> _GOAL_
Present every line of the data below as a JSON array of strings, one string per line, leaving out any blank lines.
* * * * *
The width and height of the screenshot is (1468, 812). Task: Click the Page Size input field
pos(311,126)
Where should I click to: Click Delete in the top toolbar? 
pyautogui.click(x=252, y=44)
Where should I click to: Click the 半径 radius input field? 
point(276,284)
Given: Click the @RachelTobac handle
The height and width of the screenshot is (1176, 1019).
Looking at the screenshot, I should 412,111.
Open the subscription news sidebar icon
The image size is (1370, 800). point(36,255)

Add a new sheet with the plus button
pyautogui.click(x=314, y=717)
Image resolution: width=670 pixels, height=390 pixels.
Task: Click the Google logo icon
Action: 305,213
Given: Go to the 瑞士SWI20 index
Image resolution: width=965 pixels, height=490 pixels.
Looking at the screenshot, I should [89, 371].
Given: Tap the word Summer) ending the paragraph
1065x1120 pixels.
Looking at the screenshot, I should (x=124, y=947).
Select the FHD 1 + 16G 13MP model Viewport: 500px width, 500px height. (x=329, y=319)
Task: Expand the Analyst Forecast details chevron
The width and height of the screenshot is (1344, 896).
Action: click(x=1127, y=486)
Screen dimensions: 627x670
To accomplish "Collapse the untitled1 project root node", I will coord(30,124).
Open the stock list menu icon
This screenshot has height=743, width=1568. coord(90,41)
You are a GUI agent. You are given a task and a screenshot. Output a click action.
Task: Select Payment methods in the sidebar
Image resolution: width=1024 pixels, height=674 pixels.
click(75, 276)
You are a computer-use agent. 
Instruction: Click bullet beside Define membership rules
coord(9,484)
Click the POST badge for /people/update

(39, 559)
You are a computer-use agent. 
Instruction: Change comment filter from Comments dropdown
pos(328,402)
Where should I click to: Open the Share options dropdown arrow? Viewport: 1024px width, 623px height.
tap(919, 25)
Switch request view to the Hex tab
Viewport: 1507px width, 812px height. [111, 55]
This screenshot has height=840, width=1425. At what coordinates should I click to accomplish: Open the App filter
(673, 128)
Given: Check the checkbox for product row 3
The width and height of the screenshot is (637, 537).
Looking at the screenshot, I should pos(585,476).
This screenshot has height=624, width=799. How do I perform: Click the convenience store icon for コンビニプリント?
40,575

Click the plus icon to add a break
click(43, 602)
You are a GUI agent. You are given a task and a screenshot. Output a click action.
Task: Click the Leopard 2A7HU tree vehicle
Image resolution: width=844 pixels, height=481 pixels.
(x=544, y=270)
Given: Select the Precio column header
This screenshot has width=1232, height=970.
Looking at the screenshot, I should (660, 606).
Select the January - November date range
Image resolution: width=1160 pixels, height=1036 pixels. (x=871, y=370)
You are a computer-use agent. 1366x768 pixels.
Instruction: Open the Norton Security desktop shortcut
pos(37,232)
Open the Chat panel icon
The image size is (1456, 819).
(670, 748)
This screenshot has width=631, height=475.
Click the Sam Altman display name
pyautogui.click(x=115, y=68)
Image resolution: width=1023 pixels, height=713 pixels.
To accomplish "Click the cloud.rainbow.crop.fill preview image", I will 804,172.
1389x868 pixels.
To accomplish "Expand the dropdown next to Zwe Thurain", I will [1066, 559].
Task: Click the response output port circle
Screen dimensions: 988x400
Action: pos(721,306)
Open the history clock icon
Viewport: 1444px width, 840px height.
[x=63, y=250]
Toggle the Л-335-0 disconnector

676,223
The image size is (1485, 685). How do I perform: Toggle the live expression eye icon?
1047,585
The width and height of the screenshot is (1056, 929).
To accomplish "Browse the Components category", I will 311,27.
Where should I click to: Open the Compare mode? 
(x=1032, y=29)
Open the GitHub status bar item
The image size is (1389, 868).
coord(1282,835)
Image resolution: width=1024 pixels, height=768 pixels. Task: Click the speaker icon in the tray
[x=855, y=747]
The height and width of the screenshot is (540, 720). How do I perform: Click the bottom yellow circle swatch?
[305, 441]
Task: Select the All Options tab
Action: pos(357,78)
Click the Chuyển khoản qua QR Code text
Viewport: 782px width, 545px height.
* * * * *
> _RESPONSE_
[
  "The width and height of the screenshot is (1468, 812). Task: Click the Page Size input field",
  "pos(311,126)",
  "Where should I click to: Click Delete in the top toolbar? ",
  "pyautogui.click(x=252, y=44)",
  "Where should I click to: Click the 半径 radius input field? ",
  "point(276,284)",
  "Given: Click the @RachelTobac handle",
  "The height and width of the screenshot is (1176, 1019).",
  "Looking at the screenshot, I should 412,111.",
  "Open the subscription news sidebar icon",
  "The image size is (1370, 800). point(36,255)",
  "Add a new sheet with the plus button",
  "pyautogui.click(x=314, y=717)",
  "Image resolution: width=670 pixels, height=390 pixels.",
  "Task: Click the Google logo icon",
  "Action: 305,213",
  "Given: Go to the 瑞士SWI20 index",
  "Image resolution: width=965 pixels, height=490 pixels.",
  "Looking at the screenshot, I should [89, 371].",
  "Given: Tap the word Summer) ending the paragraph",
  "1065x1120 pixels.",
  "Looking at the screenshot, I should (x=124, y=947).",
  "Select the FHD 1 + 16G 13MP model Viewport: 500px width, 500px height. (x=329, y=319)",
  "Task: Expand the Analyst Forecast details chevron",
  "The width and height of the screenshot is (1344, 896).",
  "Action: click(x=1127, y=486)",
  "Screen dimensions: 627x670",
  "To accomplish \"Collapse the untitled1 project root node\", I will coord(30,124).",
  "Open the stock list menu icon",
  "This screenshot has height=743, width=1568. coord(90,41)",
  "You are a GUI agent. You are given a task and a screenshot. Output a click action.",
  "Task: Select Payment methods in the sidebar",
  "Image resolution: width=1024 pixels, height=674 pixels.",
  "click(75, 276)",
  "You are a computer-use agent. ",
  "Instruction: Click bullet beside Define membership rules",
  "coord(9,484)",
  "Click the POST badge for /people/update",
  "(39, 559)",
  "You are a computer-use agent. ",
  "Instruction: Change comment filter from Comments dropdown",
  "pos(328,402)",
  "Where should I click to: Open the Share options dropdown arrow? Viewport: 1024px width, 623px height.",
  "tap(919, 25)",
  "Switch request view to the Hex tab",
  "Viewport: 1507px width, 812px height. [111, 55]",
  "This screenshot has height=840, width=1425. At what coordinates should I click to accomplish: Open the App filter",
  "(673, 128)",
  "Given: Check the checkbox for product row 3",
  "The width and height of the screenshot is (637, 537).",
  "Looking at the screenshot, I should pos(585,476).",
  "This screenshot has height=624, width=799. How do I perform: Click the convenience store icon for コンビニプリント?",
  "40,575",
  "Click the plus icon to add a break",
  "click(43, 602)",
  "You are a GUI agent. You are given a task and a screenshot. Output a click action.",
  "Task: Click the Leopard 2A7HU tree vehicle",
  "Image resolution: width=844 pixels, height=481 pixels.",
  "(x=544, y=270)",
  "Given: Select the Precio column header",
  "This screenshot has width=1232, height=970.",
  "Looking at the screenshot, I should (660, 606).",
  "Select the January - November date range",
  "Image resolution: width=1160 pixels, height=1036 pixels. (x=871, y=370)",
  "You are a computer-use agent. 1366x768 pixels.",
  "Instruction: Open the Norton Security desktop shortcut",
  "pos(37,232)",
  "Open the Chat panel icon",
  "The image size is (1456, 819).",
  "(670, 748)",
  "This screenshot has width=631, height=475.",
  "Click the Sam Altman display name",
  "pyautogui.click(x=115, y=68)",
  "Image resolution: width=1023 pixels, height=713 pixels.",
  "To accomplish \"Click the cloud.rainbow.crop.fill preview image\", I will 804,172.",
  "1389x868 pixels.",
  "To accomplish \"Expand the dropdown next to Zwe Thurain\", I will [1066, 559].",
  "Task: Click the response output port circle",
  "Screen dimensions: 988x400",
  "Action: pos(721,306)",
  "Open the history clock icon",
  "Viewport: 1444px width, 840px height.",
  "[x=63, y=250]",
  "Toggle the Л-335-0 disconnector",
  "676,223",
  "The image size is (1485, 685). How do I perform: Toggle the live expression eye icon?",
  "1047,585",
  "The width and height of the screenshot is (1056, 929).",
  "To accomplish \"Browse the Components category\", I will 311,27.",
  "Where should I click to: Open the Compare mode? ",
  "(x=1032, y=29)",
  "Open the GitHub status bar item",
  "The image size is (1389, 868).",
  "coord(1282,835)",
  "Image resolution: width=1024 pixels, height=768 pixels. Task: Click the speaker icon in the tray",
  "[x=855, y=747]",
  "The height and width of the screenshot is (540, 720). How do I perform: Click the bottom yellow circle swatch?",
  "[305, 441]",
  "Task: Select the All Options tab",
  "Action: pos(357,78)",
  "Click the Chuyển khoản qua QR Code text",
  "Viewport: 782px width, 545px height."
]